Obviously, focusing on use-value would lead to radically lower growth in GDP, but it should not concern us at what level that growth is. With externalities internalised by use-value, exchange-value growth would simply be irrelevant. Yet by emphasising the level of exchange-value growth, ‘zero-growth’ advocates are both reinforcing the fetisihisation of exchange-value and failing to highlight a fundamental critique of capitalism as such is reactionary. Capitalism without exchange-value growth is simply not possible, while envisioning post capitalist society in terms of exchange-value is undesirable if not futile.
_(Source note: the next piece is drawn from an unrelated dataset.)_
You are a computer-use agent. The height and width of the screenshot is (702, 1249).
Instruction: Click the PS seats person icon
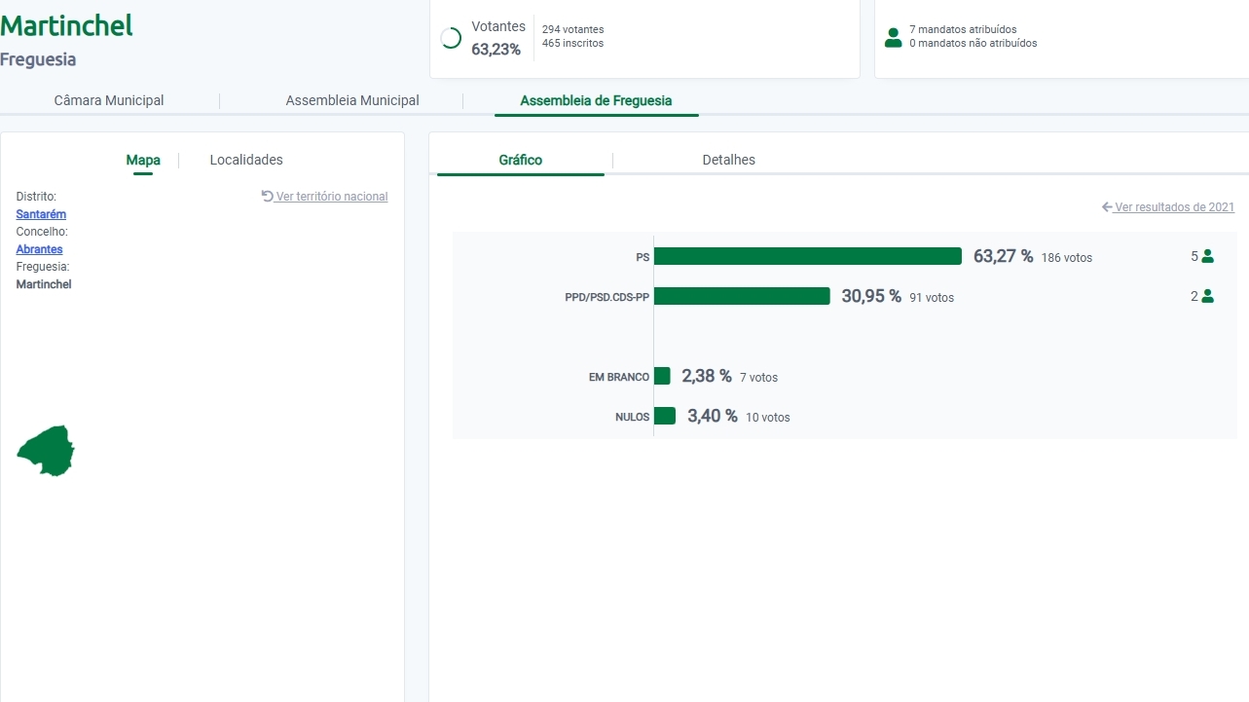[1207, 257]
If capitalism is the society of exchange-value then socialism is the society of use-value, or in other-words while the aim of capitalism is the maximisation of profit, socialism is the fulfillment  of desire through sustainable and fulfilling work and increased leisure time. We need to shift the debate away from exchange-value to use-value. This new focus would mean an economy which continual uses efficiency to increase leisure and decreases toil. Capitalism is now proving a fetter to human productive development of use-value, Terry Eagleton points out the irony of capitalism is that it generates a surplus of such magnitude that it could massively increase leisure but it creates this surplus in such a way that it “demands constant accumulation and expansion and thus constant labour”.

Our slogan should not be ‘no growth!’ but rather ‘Growth for their profits No! Growth in fulfillment of our desires Yes!